EXERCISE: Output, word for word, every line from the start of the listing down to and including the line that contains "Click the folder"; include nothing else.

--- SOURCE MATERIAL Enclosed Below ---

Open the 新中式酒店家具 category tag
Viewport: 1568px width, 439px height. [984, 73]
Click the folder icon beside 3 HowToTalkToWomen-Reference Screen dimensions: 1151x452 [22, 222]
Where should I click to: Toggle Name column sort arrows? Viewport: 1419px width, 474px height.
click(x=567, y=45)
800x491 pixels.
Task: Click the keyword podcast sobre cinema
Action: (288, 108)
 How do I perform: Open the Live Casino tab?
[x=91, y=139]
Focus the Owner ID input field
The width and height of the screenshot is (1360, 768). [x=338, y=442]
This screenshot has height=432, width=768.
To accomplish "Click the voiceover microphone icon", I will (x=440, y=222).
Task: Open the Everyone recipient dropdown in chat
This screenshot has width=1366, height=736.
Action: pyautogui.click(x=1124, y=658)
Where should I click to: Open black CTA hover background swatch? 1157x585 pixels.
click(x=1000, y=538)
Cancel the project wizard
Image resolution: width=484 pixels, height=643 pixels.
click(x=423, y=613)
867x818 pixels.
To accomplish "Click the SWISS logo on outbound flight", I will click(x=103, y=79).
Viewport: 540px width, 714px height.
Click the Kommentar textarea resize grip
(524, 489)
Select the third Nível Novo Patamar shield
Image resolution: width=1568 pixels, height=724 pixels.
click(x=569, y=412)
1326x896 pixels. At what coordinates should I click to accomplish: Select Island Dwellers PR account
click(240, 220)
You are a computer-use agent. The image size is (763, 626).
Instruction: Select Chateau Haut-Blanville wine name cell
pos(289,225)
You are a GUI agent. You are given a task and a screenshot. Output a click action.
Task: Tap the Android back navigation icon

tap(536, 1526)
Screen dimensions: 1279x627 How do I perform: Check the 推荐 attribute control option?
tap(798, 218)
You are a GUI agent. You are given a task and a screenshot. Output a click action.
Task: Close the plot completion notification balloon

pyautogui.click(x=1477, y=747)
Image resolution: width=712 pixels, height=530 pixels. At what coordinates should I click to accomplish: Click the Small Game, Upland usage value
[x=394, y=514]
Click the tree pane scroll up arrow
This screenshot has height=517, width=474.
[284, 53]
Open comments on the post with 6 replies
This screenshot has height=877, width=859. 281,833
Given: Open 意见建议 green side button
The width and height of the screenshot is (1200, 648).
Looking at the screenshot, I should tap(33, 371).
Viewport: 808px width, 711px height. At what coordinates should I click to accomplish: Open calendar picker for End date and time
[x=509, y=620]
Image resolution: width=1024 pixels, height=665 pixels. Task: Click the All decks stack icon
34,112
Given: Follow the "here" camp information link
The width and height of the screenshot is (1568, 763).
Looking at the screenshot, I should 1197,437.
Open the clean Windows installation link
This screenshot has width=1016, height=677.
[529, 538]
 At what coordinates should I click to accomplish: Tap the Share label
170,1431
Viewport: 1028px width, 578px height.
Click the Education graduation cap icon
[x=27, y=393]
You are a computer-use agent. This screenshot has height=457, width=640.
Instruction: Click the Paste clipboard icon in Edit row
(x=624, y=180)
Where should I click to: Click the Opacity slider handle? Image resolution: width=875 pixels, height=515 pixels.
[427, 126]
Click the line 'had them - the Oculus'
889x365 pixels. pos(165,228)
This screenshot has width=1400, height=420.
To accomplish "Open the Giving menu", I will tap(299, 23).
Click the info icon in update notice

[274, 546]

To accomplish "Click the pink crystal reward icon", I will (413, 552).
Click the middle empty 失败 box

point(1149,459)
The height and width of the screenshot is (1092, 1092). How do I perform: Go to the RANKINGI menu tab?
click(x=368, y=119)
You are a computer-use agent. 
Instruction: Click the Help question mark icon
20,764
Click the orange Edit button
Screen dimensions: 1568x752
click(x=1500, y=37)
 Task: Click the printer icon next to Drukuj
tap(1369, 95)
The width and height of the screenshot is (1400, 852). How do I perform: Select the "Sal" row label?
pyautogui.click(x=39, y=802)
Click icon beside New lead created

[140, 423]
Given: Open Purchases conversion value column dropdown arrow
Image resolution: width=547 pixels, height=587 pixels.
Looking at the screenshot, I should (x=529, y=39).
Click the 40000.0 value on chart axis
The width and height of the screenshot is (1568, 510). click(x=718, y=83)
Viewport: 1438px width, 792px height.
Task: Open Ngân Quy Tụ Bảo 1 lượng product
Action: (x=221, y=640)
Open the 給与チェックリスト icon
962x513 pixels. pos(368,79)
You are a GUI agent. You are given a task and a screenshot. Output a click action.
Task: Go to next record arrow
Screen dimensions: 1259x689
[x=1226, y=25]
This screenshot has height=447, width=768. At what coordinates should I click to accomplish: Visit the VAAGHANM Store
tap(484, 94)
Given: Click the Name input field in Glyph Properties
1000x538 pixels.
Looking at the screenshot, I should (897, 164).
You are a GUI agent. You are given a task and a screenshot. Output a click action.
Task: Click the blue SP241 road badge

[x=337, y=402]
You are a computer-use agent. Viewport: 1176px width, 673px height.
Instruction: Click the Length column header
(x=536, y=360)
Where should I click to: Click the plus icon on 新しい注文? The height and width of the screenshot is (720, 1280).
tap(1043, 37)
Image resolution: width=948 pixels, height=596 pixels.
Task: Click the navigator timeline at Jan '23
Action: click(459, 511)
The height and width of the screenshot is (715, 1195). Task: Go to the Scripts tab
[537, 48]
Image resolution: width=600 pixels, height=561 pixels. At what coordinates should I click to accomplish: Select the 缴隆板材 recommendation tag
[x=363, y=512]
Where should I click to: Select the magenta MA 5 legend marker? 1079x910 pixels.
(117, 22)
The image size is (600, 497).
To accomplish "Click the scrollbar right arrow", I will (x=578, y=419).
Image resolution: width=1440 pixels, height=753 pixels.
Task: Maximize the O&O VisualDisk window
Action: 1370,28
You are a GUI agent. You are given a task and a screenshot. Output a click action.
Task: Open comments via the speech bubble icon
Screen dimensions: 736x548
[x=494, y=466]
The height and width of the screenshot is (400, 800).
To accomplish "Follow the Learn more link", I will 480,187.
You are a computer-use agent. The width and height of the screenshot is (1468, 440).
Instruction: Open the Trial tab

--- End of Enclosed SOURCE MATERIAL ---

REPLY TO THE EXERCISE:
Open the 新中式酒店家具 category tag
Viewport: 1568px width, 439px height. [984, 73]
Click the folder icon beside 3 HowToTalkToWomen-Reference Screen dimensions: 1151x452 [22, 222]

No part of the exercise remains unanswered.